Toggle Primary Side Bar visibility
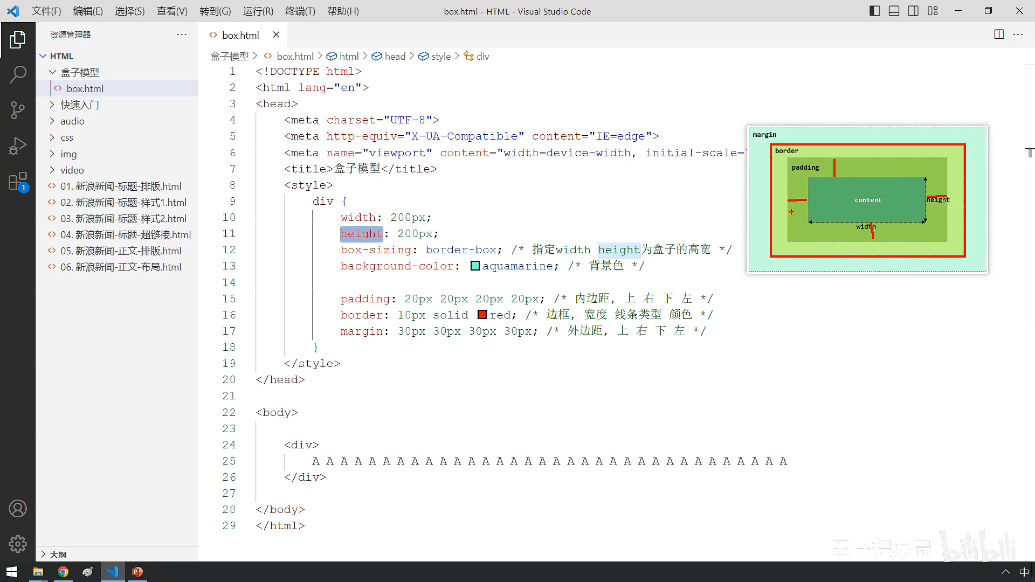 coord(875,11)
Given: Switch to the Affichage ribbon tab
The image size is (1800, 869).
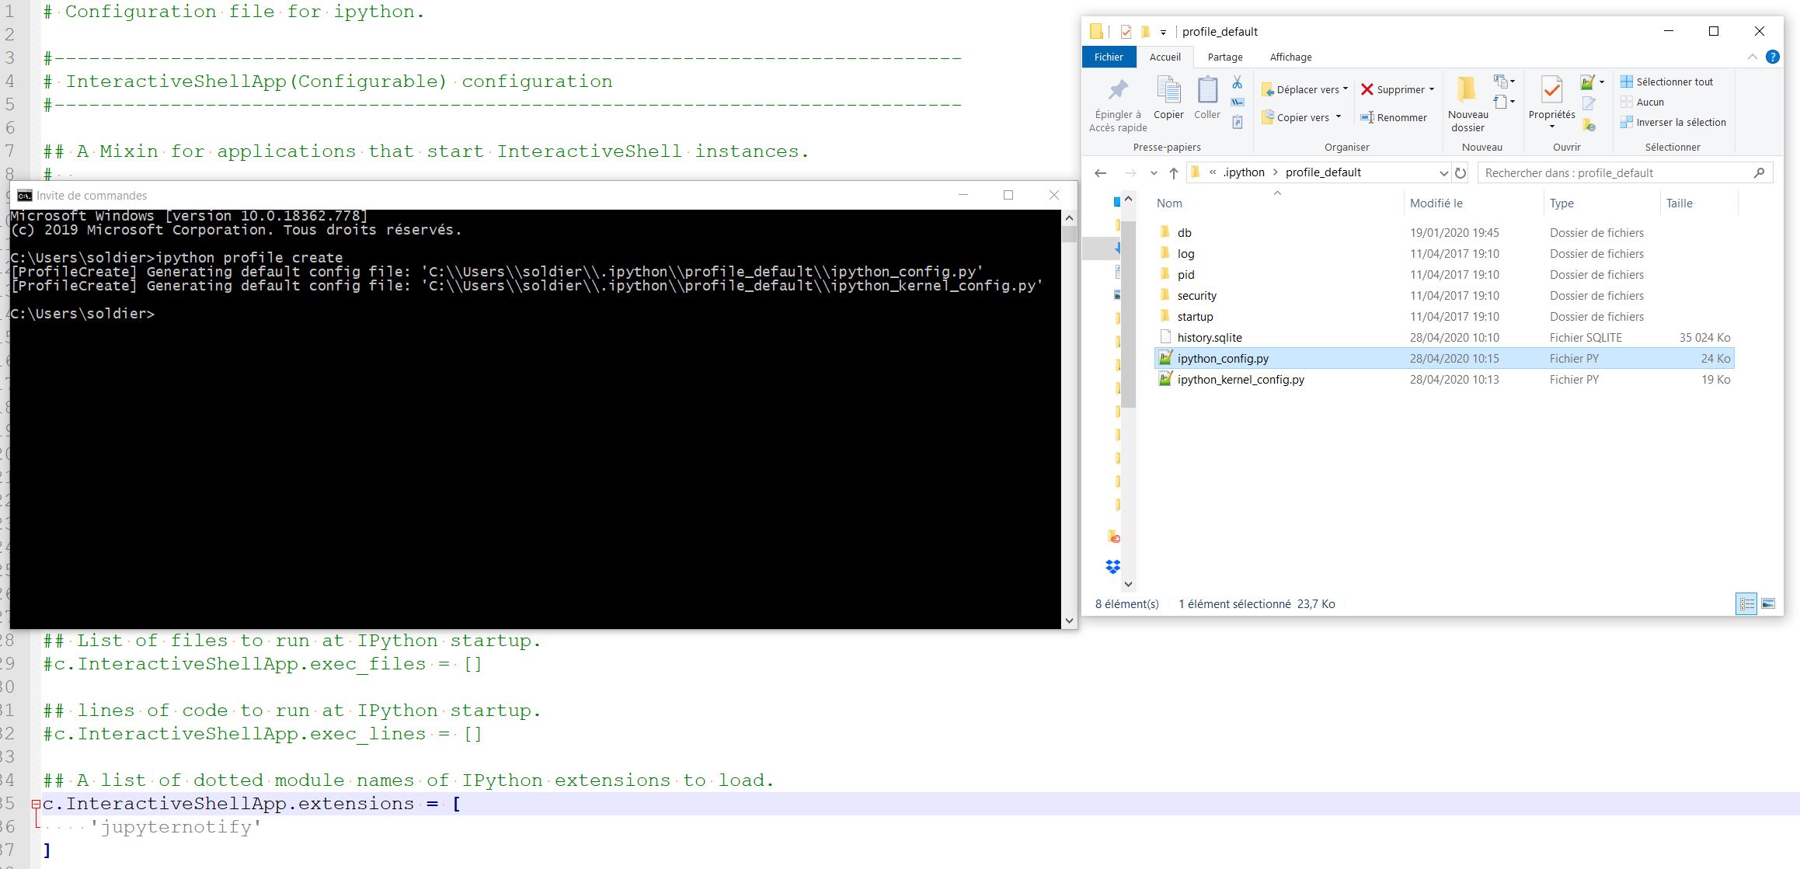Looking at the screenshot, I should click(x=1290, y=57).
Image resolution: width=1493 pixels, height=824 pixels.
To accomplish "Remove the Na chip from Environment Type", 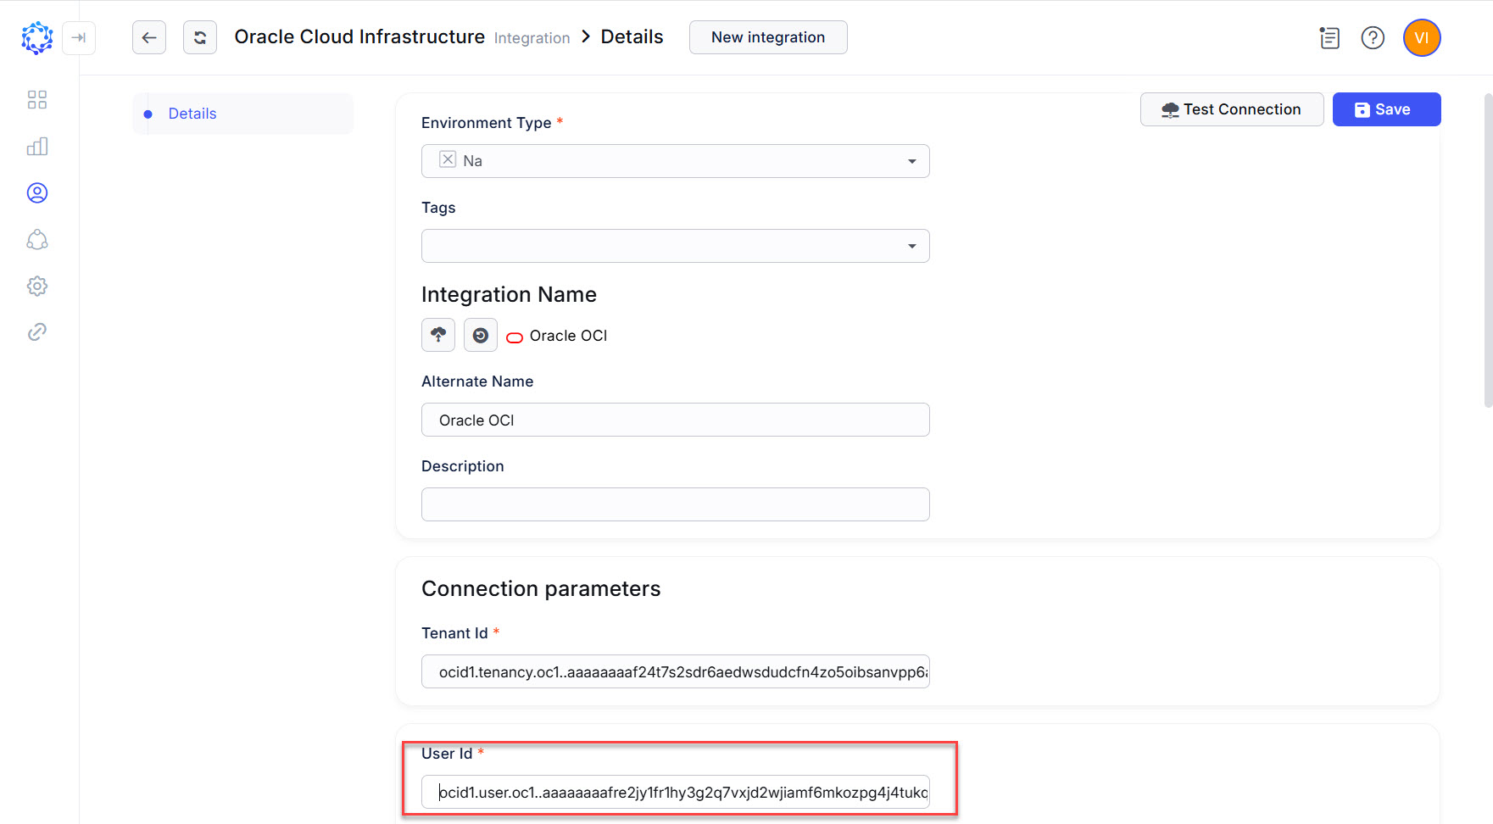I will point(447,159).
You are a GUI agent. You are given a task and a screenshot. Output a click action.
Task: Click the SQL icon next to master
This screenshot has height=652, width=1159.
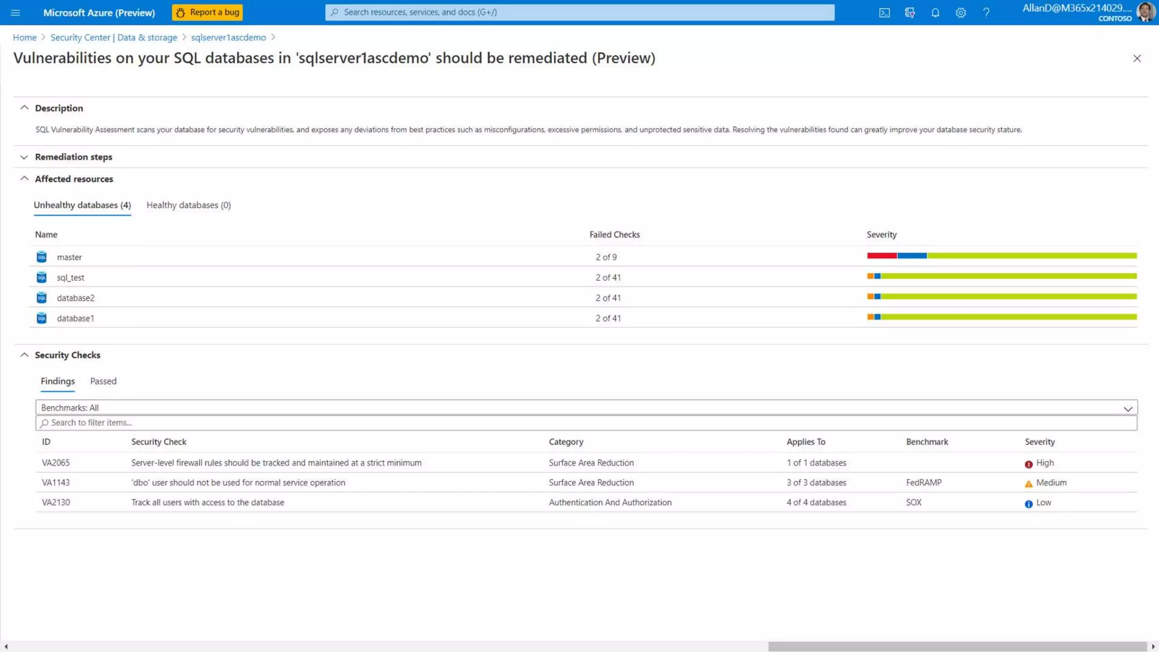(41, 257)
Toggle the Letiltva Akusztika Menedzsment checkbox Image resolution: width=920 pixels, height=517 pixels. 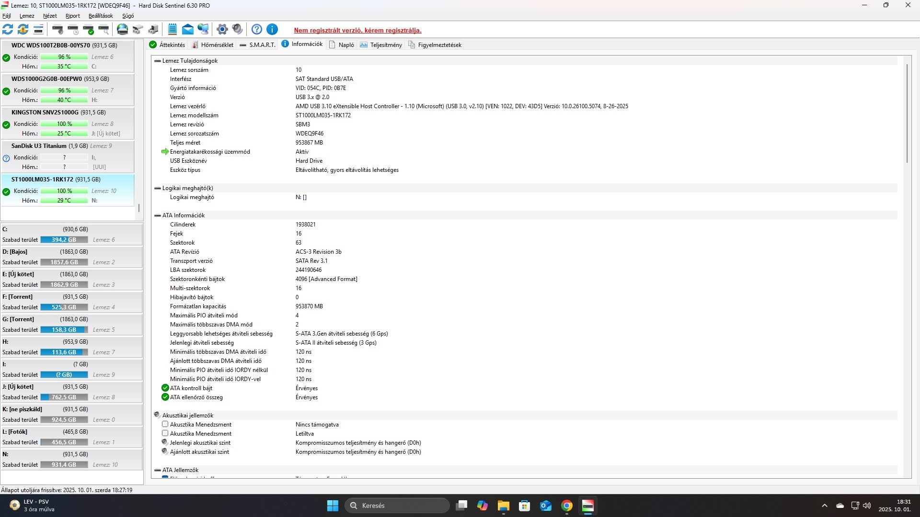pyautogui.click(x=165, y=433)
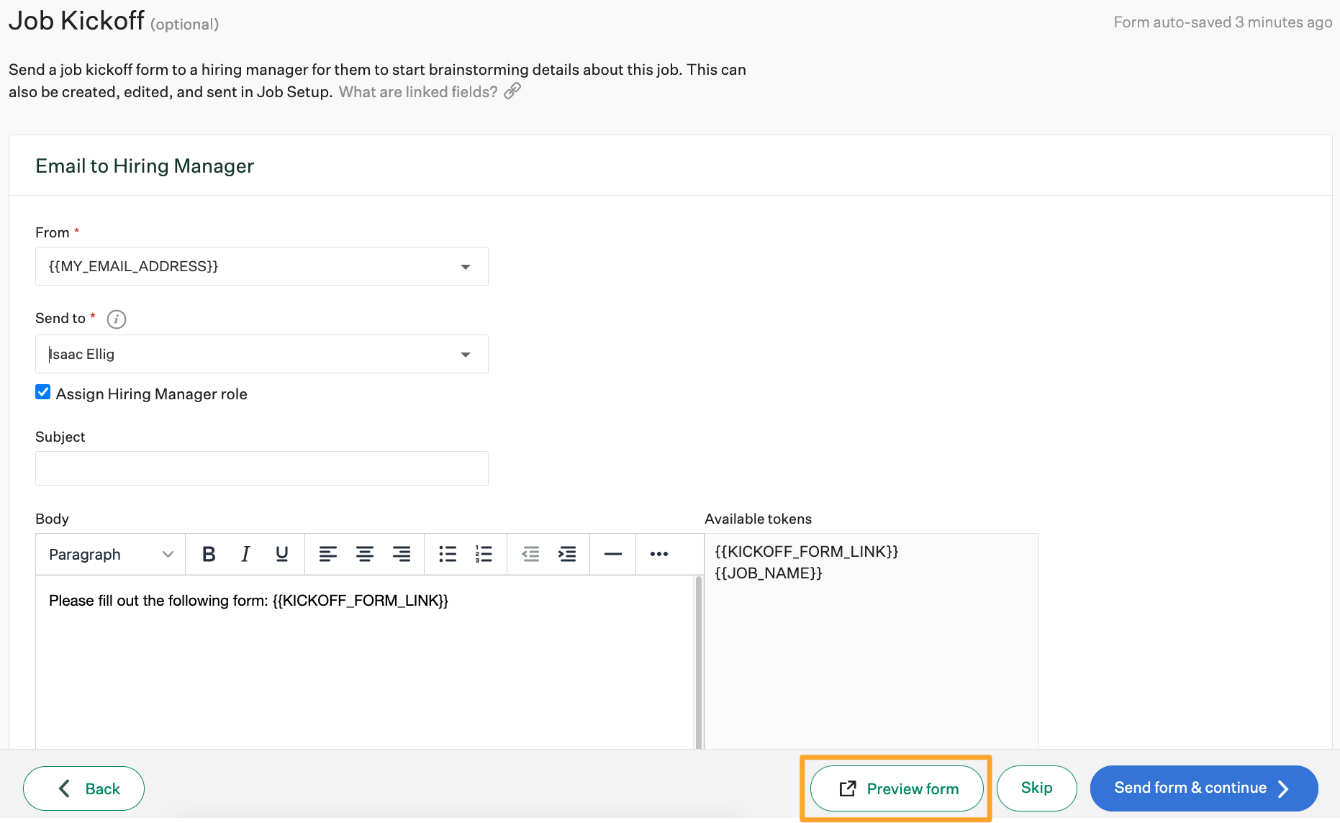
Task: Apply underline formatting
Action: [281, 554]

Task requirements:
Lines from the start of the listing above through the line holding "Image resolution: width=1493" are to be duplicated exactly, and nothing more; leave out the pictures.

Reply:
Toggle Primary Side Bar visibility
 coord(875,11)
Given: Switch to the Affichage ribbon tab
The image size is (1800, 869).
Looking at the screenshot, I should click(x=1290, y=57).
Image resolution: width=1493 pixels, height=824 pixels.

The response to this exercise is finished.